The two candidates in the presidential ballot on 12 June 1993 were Alhaji Bashir Tofa of the National Republic Convention (NRC), and Alhaji Moshood Abiola of the Social Democratic Party (SDP). They were both Muslims. Today, unprecedented levels of sectarian poison would make such a ticket unthinkable. 10 days after the vote took place, the National Electoral Commission (NEC), was yet to officially declare the outcome.

On 22 June, 1993, the elite of country gathered in Katsina for the burial of Alhaji Musa Yar’Adua, the Mutawallin Katsina. A towering politician himself, the Mutawalli was the father of Shehu Musa Yar’Adua, a retired General who had collaborated with Ibrahim Babangida and Muhammadu Buhari (both Lieutenant-Colonels then), in the military coup that installed General Murtala Mohammed in power in July 1975. Shehu Yar’Adua would later become the second-in-command in that regime after the assassination in February 1976 of General Murtala, who was succeeded by General Olusegun Obasanjo. Nearly 31 years later, in May 2007, his younger brother, Umaru, was elected Nigeria’s president.

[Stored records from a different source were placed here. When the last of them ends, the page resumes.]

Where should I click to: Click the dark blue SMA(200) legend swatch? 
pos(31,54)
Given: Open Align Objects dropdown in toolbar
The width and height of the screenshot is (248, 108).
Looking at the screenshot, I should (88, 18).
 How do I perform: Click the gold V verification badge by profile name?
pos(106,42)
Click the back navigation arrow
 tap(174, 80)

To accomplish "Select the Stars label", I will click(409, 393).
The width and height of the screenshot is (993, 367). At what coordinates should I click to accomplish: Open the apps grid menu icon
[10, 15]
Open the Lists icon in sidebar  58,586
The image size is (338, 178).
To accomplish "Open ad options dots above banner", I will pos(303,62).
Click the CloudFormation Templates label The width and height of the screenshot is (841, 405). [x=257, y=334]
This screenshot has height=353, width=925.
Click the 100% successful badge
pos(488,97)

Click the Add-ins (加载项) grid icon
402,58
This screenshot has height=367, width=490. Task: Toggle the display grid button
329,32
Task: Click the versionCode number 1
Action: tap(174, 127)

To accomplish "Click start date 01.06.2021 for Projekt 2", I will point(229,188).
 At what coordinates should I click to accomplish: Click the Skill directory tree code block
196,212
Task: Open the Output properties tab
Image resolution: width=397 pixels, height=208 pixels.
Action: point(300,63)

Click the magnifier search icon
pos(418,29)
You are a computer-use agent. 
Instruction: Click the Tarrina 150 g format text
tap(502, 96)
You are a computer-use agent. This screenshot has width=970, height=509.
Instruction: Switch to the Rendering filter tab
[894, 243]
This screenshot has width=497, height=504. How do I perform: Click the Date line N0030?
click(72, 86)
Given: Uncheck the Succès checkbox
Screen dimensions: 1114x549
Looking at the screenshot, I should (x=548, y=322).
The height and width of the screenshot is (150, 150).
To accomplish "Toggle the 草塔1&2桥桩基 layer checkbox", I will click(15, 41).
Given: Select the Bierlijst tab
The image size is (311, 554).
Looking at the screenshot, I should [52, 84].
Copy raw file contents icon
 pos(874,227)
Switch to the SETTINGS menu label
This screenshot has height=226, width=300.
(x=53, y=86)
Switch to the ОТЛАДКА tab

The funeral in June 1993 was a reunion of the military-civil coalition that had for decades plundered the country. In attendance was military president, Ibrahim Babangida, who had banned his mate, Shehu Yar’Adua, from the contest to succeed him. Also in attendance was the man who was to have succeeded him, Moshood Abiola. On taking his leave from the funeral, Babangida authorized a release to go out announcing the annulment of the election.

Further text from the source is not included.